**WHAT YOU SHOULD DO:** Look through the listing below and write out exactly the lines from the line with "295x250 pixels." to the line with "Task: Select the Tactical", both included, and no others.

**INFORMATION PROVIDED:**
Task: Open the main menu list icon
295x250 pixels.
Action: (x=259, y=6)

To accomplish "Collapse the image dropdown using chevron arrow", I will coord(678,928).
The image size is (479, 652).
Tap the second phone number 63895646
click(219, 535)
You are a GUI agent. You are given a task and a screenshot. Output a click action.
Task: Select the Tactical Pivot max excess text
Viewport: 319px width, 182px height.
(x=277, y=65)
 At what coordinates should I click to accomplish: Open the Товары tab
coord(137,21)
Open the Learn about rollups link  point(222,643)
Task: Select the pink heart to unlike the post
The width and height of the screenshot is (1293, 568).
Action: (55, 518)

==

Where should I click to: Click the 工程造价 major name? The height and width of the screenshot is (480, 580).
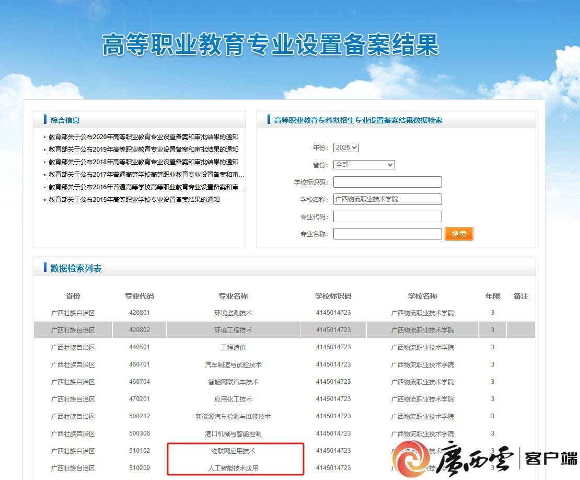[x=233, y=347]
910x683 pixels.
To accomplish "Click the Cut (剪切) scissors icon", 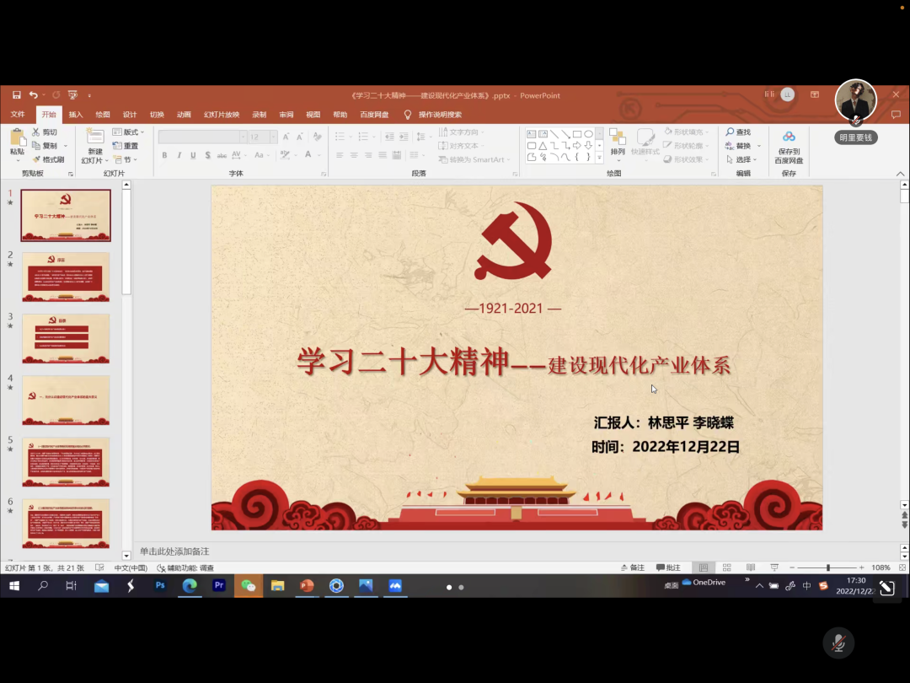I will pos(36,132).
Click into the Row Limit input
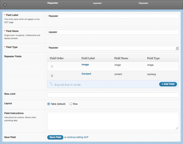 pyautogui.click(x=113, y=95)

* * *

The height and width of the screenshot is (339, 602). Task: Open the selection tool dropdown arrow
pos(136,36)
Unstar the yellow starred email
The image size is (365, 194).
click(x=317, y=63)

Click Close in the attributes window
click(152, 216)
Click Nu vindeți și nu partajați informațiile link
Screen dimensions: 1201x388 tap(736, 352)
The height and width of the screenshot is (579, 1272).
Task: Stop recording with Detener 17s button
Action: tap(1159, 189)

**FINISHED EXERCISE:**
295x250 pixels.
Action: (x=259, y=6)

To accomplish "Collapse the image dropdown using chevron arrow", I will coord(678,928).
The image size is (479, 652).
Tap the second phone number 63895646
click(219, 535)
You are a GUI agent. You are given a task and a screenshot. Output a click action.
Task: Select the Tactical Pivot max excess text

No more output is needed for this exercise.